About four years ago I attended a seminar on missional church where the speaker asked the question “How many Christians do you think there were in the year 100AD?” He then asked “how many Christians do you think there were just before Constantine came on the scene, say 310AD?” Here is the somewhat surprising answer…
100AD There are as little as 25 000 Christians
310AD There are as many as 20 000 000 Christians
He then asked the question, and it has haunted me to this day, “how did they do this?” “How did they grow from being a small movement to the most significant religious force in the Roman Empire in two centuries?” Now that’s a question to initiate a journey! And delving into this question drove me to the discovery of what I will call Apostolic Genius (the inbuilt life force and guiding mechanism of God’s people) and the living components or elements that make it up. These components I have tagged missional DNA or mDNA for short.
So let me ask you the question—how did the early Christians do it? And before you respond, here are some qualifications you must factor into your answer.
They were an illegal religion throughout this period: At best, they were tolerated; at the very worst they were very severely persecuted.
They didn’t have any church buildings as we know them: While archaeologists have discovered chapels dating from this period, they were definite exceptions to the rule and they tended to be very small converted houses.
They didn’t even have the Scriptures as we know them: They were putting the canon together during this period.
They didn’t have an institutional leadership: At times of relative calm prototypal elements of institution did appear, but from what we consider institutional these were at best pre-institutional by comparison.
They didn’t have seeker sensitive services, youth groups, worship bands, seminaries, or commentaries, etc.
They actually made it hard to join the church. By the late second century aspiring converts had to undergo a significant initiation period to prove they were worthy.
In fact they had none of the things we would ordinarily employ to solve the problems of the church, and yet they grew from twenty five thousand to (around) twenty million in two hundred years! So, how did the early church do it? In answering that question, we can perhaps find the answer to the question for the church and mission in our day and in our context.

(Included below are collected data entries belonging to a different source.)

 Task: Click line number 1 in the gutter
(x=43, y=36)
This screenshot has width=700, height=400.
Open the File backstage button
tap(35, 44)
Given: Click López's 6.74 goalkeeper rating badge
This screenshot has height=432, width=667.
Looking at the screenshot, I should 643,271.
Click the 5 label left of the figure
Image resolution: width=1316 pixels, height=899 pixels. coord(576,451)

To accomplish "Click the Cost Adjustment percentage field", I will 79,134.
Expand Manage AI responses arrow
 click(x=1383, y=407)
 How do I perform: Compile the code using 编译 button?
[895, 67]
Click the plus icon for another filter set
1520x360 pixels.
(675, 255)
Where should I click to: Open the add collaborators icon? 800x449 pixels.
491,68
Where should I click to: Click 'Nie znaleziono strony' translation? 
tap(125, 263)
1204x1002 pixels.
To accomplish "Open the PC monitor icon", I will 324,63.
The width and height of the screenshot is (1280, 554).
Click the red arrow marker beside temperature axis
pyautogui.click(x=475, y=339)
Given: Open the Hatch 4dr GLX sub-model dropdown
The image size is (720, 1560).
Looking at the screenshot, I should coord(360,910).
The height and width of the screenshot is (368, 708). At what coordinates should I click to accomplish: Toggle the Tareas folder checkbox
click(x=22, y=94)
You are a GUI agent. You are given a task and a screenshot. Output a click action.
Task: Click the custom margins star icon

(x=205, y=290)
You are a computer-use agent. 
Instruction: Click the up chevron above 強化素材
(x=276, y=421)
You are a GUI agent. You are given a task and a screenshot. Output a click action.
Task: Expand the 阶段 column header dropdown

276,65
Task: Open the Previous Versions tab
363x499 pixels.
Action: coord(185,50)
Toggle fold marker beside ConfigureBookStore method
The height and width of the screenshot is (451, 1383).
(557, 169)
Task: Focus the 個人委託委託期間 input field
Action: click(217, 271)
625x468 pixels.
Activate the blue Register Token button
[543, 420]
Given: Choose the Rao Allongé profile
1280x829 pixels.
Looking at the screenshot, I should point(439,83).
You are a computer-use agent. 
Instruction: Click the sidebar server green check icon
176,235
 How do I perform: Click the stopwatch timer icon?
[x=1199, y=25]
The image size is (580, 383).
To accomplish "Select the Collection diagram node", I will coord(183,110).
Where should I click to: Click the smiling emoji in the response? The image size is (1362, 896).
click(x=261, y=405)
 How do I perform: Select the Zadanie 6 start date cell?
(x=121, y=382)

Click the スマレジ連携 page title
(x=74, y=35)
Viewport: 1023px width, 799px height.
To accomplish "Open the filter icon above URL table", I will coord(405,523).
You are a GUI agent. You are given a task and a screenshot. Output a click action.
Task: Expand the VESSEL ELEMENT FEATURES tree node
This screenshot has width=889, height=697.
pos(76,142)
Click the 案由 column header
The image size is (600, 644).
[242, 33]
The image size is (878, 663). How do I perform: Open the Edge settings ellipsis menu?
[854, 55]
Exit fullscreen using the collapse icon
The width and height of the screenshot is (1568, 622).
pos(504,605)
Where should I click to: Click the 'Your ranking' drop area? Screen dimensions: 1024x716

For herein lies the powerful mystery of church in its most authentic form.
But before the example of the Early Christian Movement can be dismissed as a freak of history, there is another perhaps even more astounding manifestation of that unique and explosive power inherent in all of God’s people in our own time—namely, the underground church in China. Theirs is a truly remarkable story: About the time when Mao Zedong took power and initiated the systemic purge of religion from society; the church in China which was well established and largely modeled on Western forms due to colonization, was estimated to number about two million adherents. As part of the this systematic persecution, Mao banished all foreign missionaries and ministers, nationalized all church property, killed all the senior leaders, either killed or imprisoned all second and third level leaders, banned all public meetings of Christians with the threat of death or torture, and then proceeded to perpetrate one of the cruelest persecutions of Christians on historical record.
The explicit aim of the Cultural Revolution was to obliterate Christianity (and all religion) from China. At the end of the reign of Mao and his system in the late 70’s, and the subsequent lifting of the so called ‘Bamboo Curtain’ in the early 80’s, foreign missionaries and church officials were allowed back into the country, albeit under strict supervision. They expected to find the church totally decimated and the disciples a weak and battered people. On the contrary, they discovered that Christianity had flourished beyond all imagination. The estimates then were about 60 million Christians in China, and counting! And it has grown significantly since then. David Aikman, former Beijing bureau chief for Time magazine, suggests in his book Jesus in Beijing that Christians may number as many as 80 million. If anything, in the Chinese phenomenon, we are witnessing the most significant transformational Christian movement in the history of the church. And remember, not unlike the early church these people had very few Bibles (at times they shared only one page to a house church and then swapped that page with another house group.) They had no professional clergy, no official leadership structures, no central organization, no mass meetings, and yet they grew like mad. How is this possible? How did they do it?
What I suggest now is that you might wish to try and give your answers to this question. Lets chew on it together, try and distill the elements that make for phenomenal growth. Don’t try and translate these for Western contexts as yet. Just suggest answers and some reasons as to how they did it.